Regulating Second-Shell Coordination in Cobalt Single-Atom Catalysts toward Highly Selective Hydrogenation
Yunxia Duan, Yongming Xia, Yuxuan Ling, Shijie Zhou, Xuehui Liu, Yinghui Lan, Xiong Yin, Yusen Yang, Xiaoying Yan, Minghui Liang, Song Hong, Lipeng Zhang, Leyu Wang
Abstract
Manipulating the local coordination environment of central metal atoms in single-atom catalysts (SACs) is a powerful strategy to exploit efficient SACs with optimal electronic structures for various applications. Herein, Co-SACs featured by Co single atoms with coordinating S atoms in the second shell dispersed in a nitrogen-doped carbon matrix have been developed toward the selective hydrogenation of halo-nitrobenzene.
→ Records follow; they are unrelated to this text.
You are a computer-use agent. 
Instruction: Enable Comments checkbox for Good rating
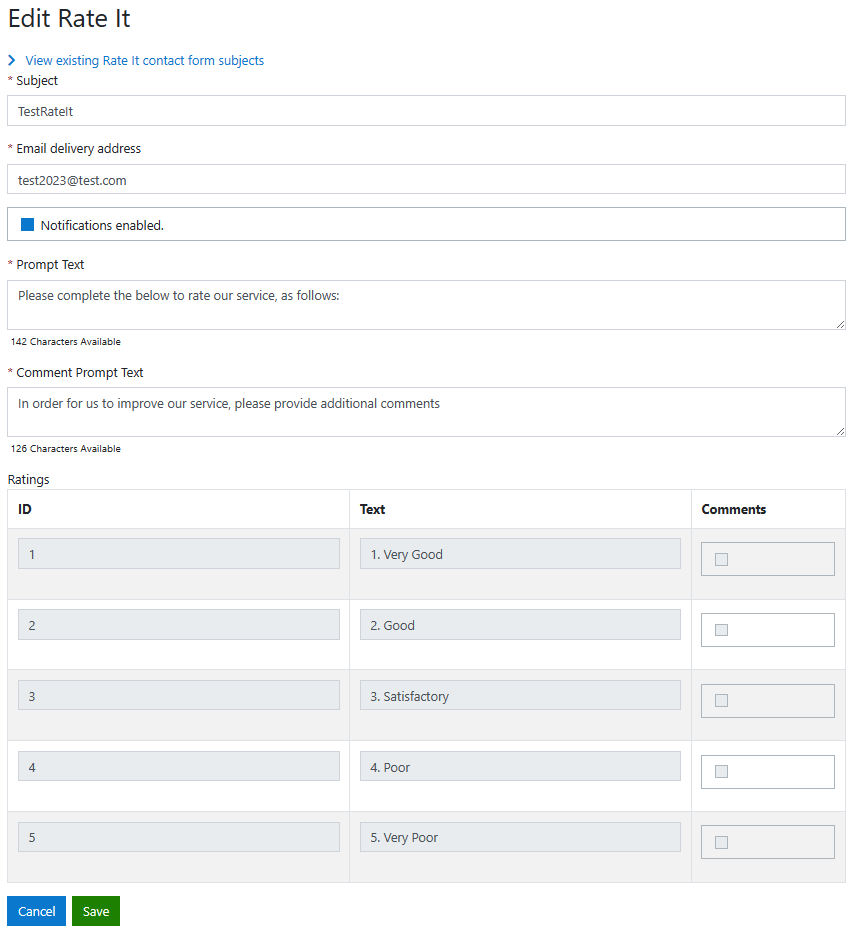point(721,630)
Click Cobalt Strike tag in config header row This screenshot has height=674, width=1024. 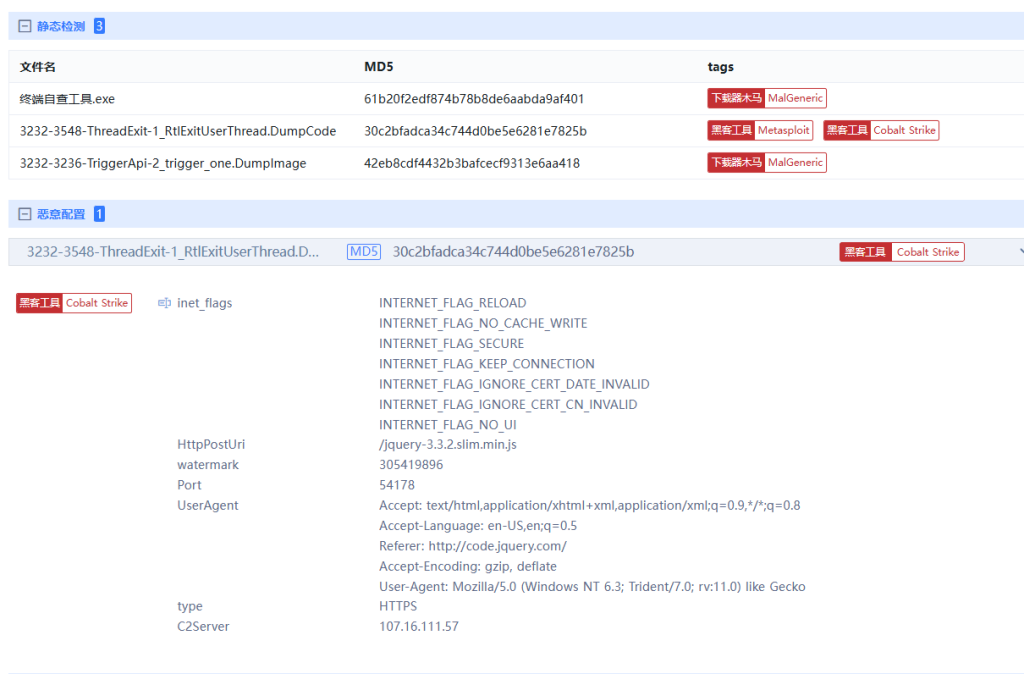(927, 252)
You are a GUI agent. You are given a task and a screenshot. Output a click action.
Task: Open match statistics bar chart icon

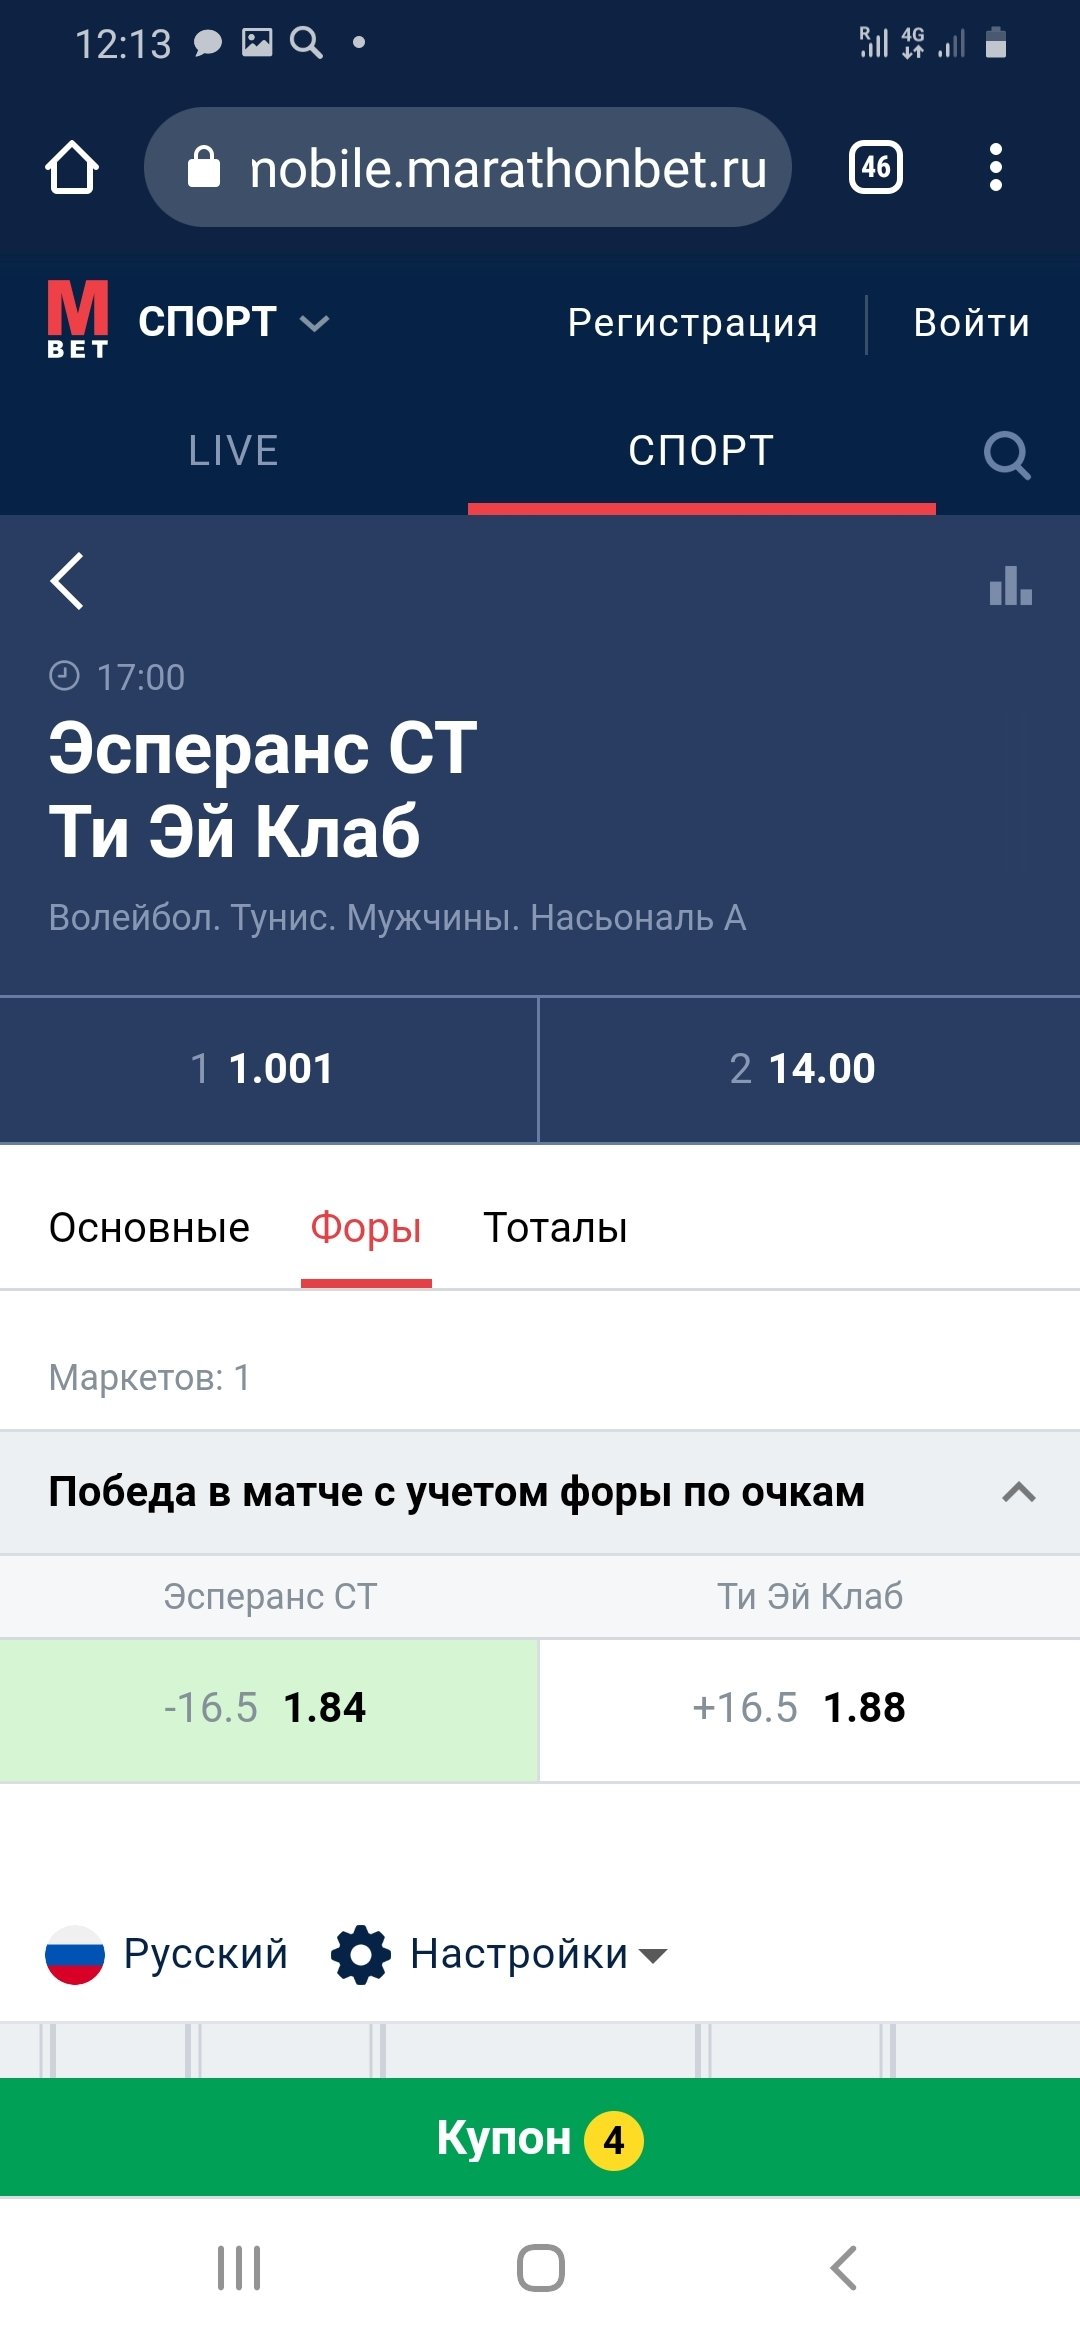click(1010, 585)
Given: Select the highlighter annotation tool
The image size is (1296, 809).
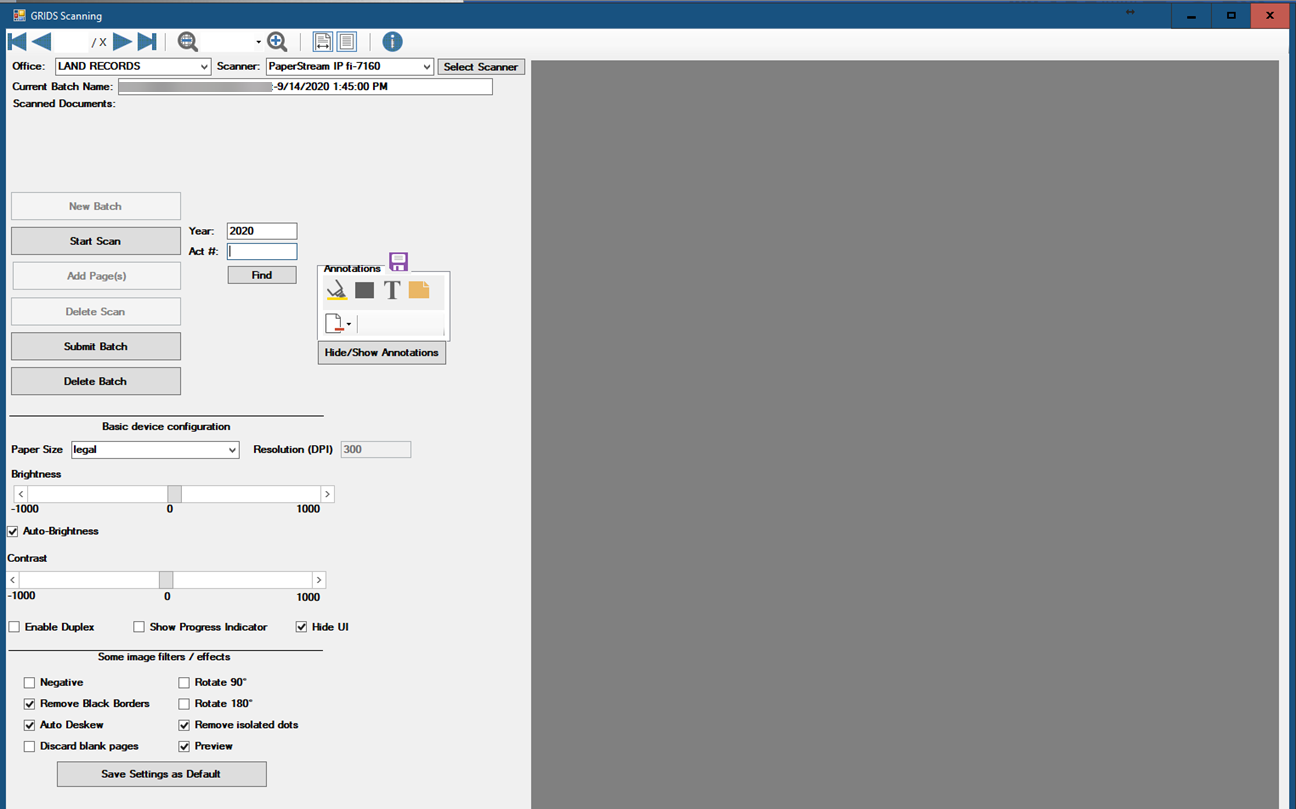Looking at the screenshot, I should [336, 290].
The location of the S atom in the model Co-SAC is verified through synchrotron-based X-ray absorption spectroscopy and theoretical calculations. The resultant Co-SACs containing second-coordination shell S atoms demonstrate excellent activity and outstanding durability for selective hydrogenation, superior to most precious metal-based catalysts. In situ characterizations and theoretical results verify that high activity and selectivity are attributed to the advantageous formation of the Co–O bond between p -chloronitrobenzene and Co atom at Co 1 N 4 –S moieties and the lower free energy and energy barriers of the reaction. Our findings unveil the correlation between the performance and second-shell coordination atom of SACs.